La mine moderne est devenue beaucoup plus sûre, même si les risques existent encore et que la mine nous rappelle, de façon douloureuse, qu’elle reste un milieu hostile qui ne se laisse pas dépouiller facilement de ses richesses.

A la mémoire des victimes de la mine

En dépit des progrès et des techniques, des campagnes de prévention et de sensibilisation aux risques d’accidents, des drames n’ont cessé d’endeuiller la profession de mineur. Les accidents individuels ou collectifs constituent des souvenirs douloureux à jamais gravés dans la mémoire de tous les membres du personnel. Ces catastrophes, quelles qu’en soient les raisons, le mineur en a pourtant accepté le risque. Hommage à ces hommes de la nuit.

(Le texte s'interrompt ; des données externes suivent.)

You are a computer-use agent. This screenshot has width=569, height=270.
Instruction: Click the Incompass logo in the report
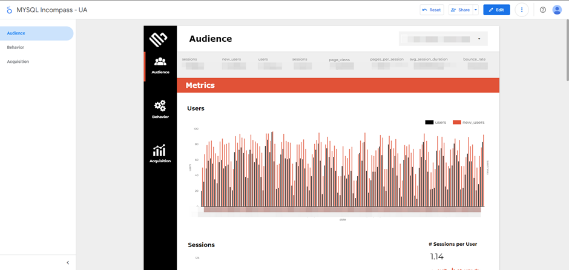(159, 39)
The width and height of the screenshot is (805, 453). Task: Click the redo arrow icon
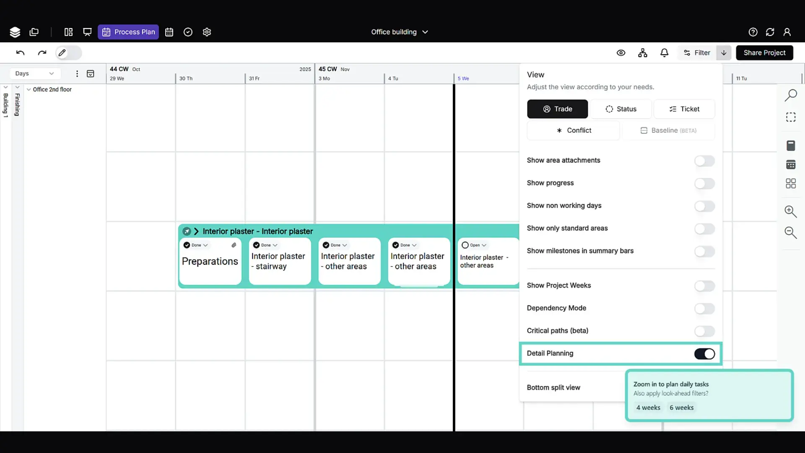42,53
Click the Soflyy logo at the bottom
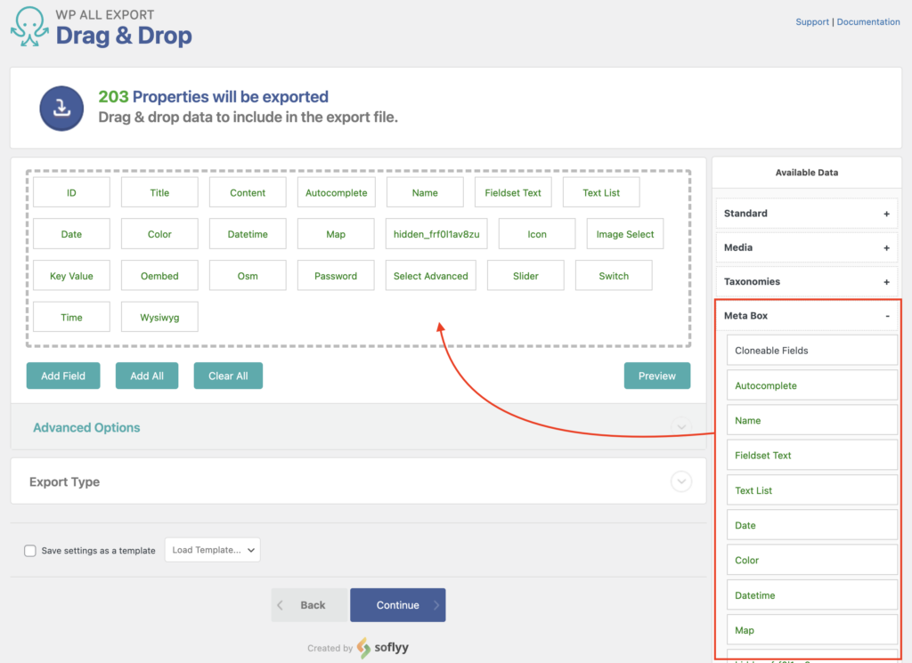The width and height of the screenshot is (912, 663). pos(382,647)
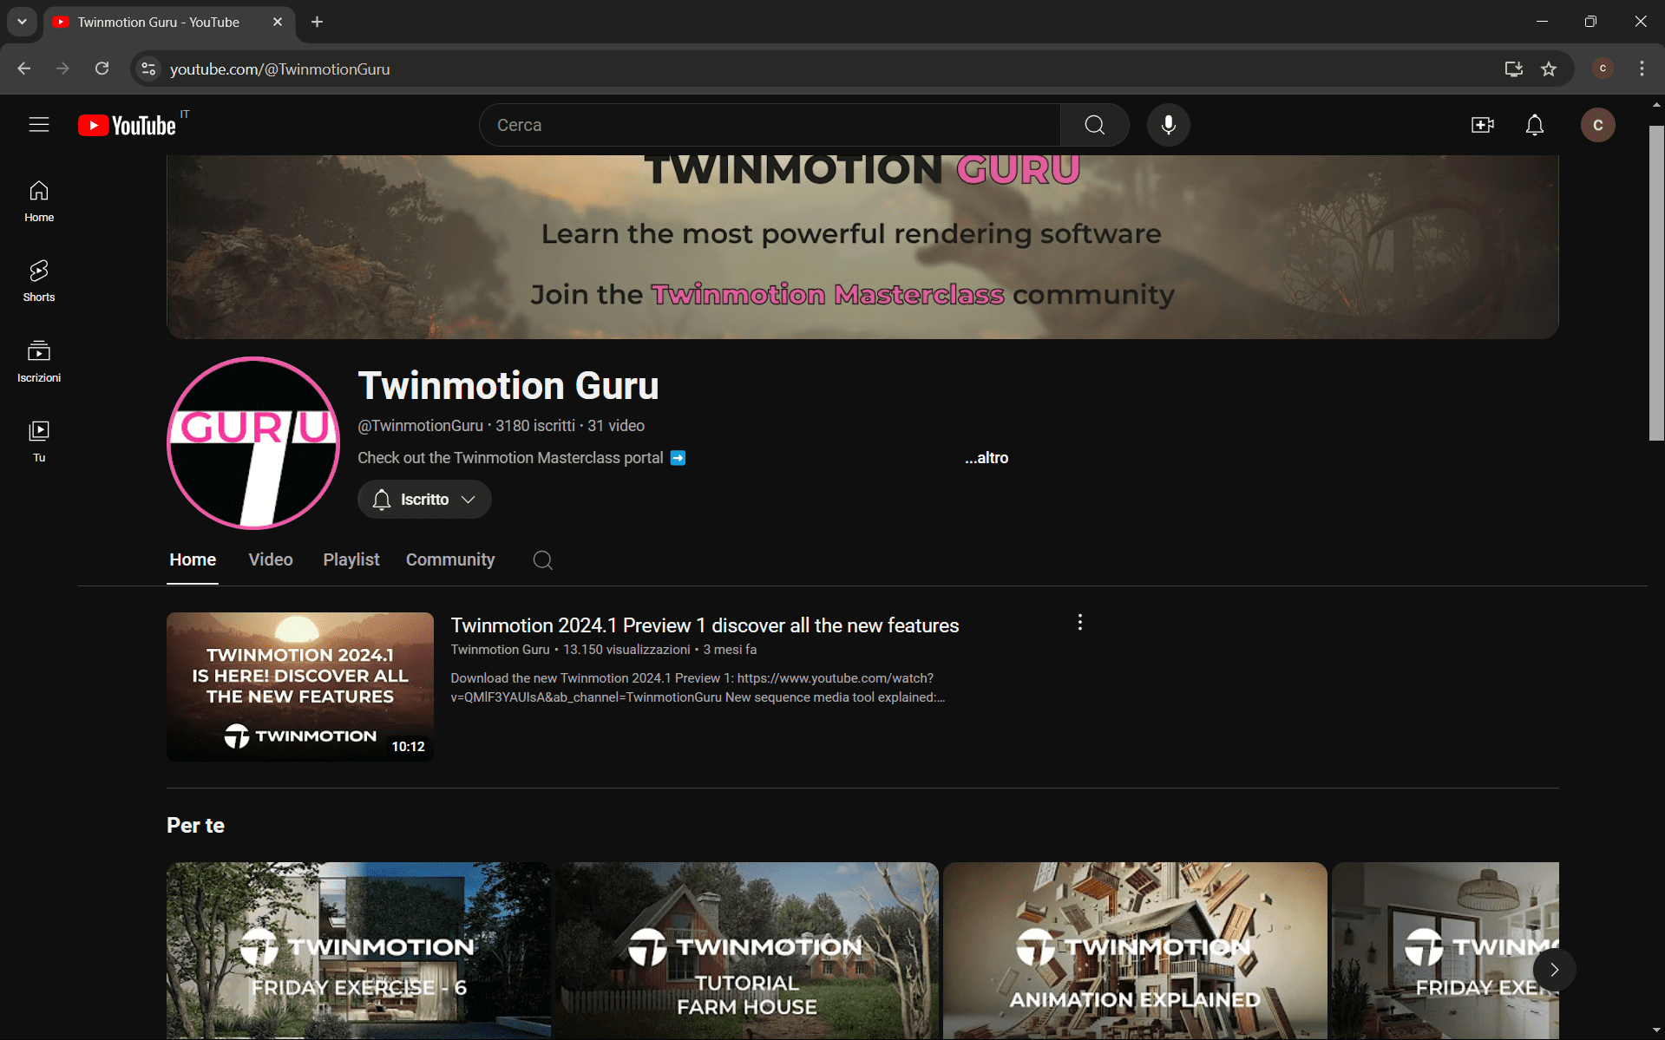1665x1040 pixels.
Task: Open the Community tab
Action: [449, 559]
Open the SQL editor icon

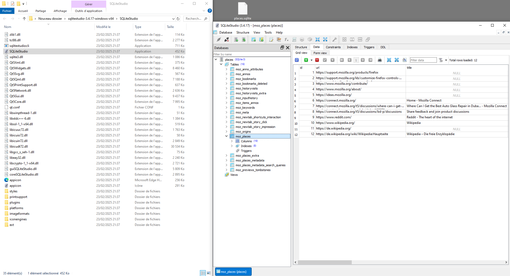pos(271,39)
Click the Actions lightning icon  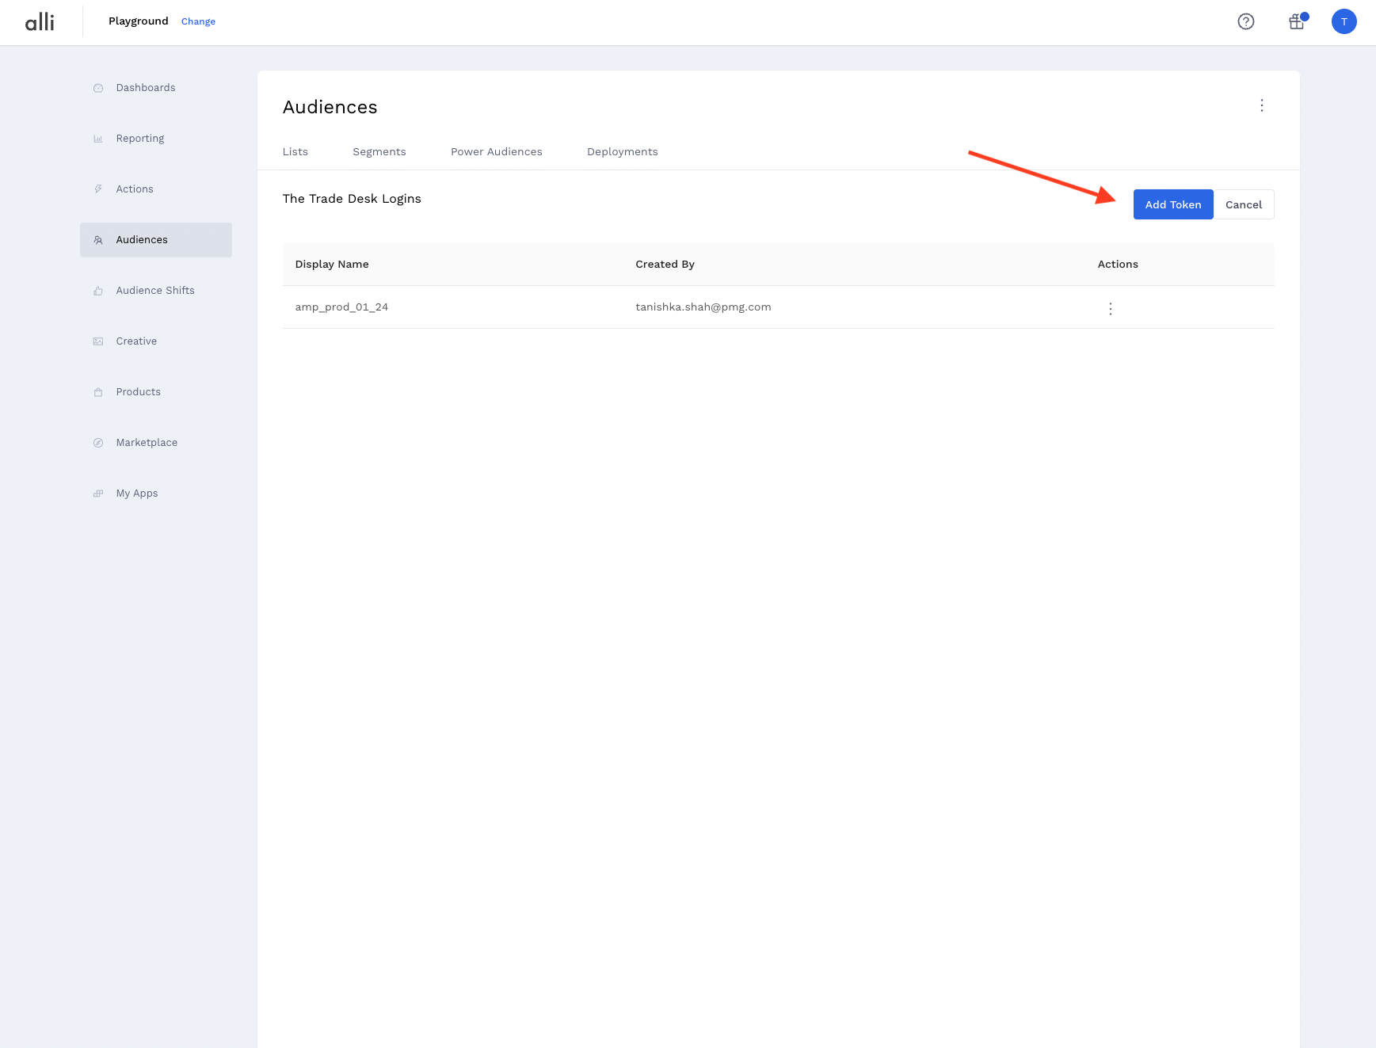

10 janvier 1948 : coup de grisou à Petite-Rosselle (Lorraine) ; 24 morts
16 janvier 1958 : coup de poussier au puits Plichon à Blanzy (Saône et Loire) ; 29 morts
21 novembre 1958 : coup de poussier au puits Saint-Charles à Forbach (Lorraine) ; 11 morts
29 mai 1959 : explosion au puits Sainte-Fontaine à Merlebach (Lorraine) ; 26 morts
2 février 1965 : explosion à la veine Martin de la mine d’Avion près de Lens (Pas-de-Calais) ; 21 morts
24 novembre 1965 : coup de poussier au puits de La Tronquie à Carmaux (Tarn) ; 12 morts
3 mars 1967 : dégagement de gaz à Saint-Florent-sur-Auzonnet (Gard) ; 5 morts
3 mai 1968 : coup de poussier à Roche-la-Molière (Loire) ; 6 morts
8 février 1970 : coup de grisou à la fosse 6 de Fouqières-lès-Lens (Nord-Pas-de-Calais) ; 16 morts
4 mai 1971 : un dégagement instantané de gaz carbonique provoque un effondrement dans une galerie du puits du Villaret à la Mure (Isère) ; 8 morts
27 décembre 1974 : à Liévin (Pas-de-Calais) coup de grisou ; 42 morts
30 septembre 1976 : incendie suivi d’une explosion à Merlebach (Lorraine) ; 16 morts
25 février 1985 : coup de grisou au puits Simon à Forbach (Lorraine) ; 22 morts
21 juin 2001 : une forte secousse a soulevé le sol de la voie de base en Frieda 5 à Merlebach (Lorraine) ; 1 mort.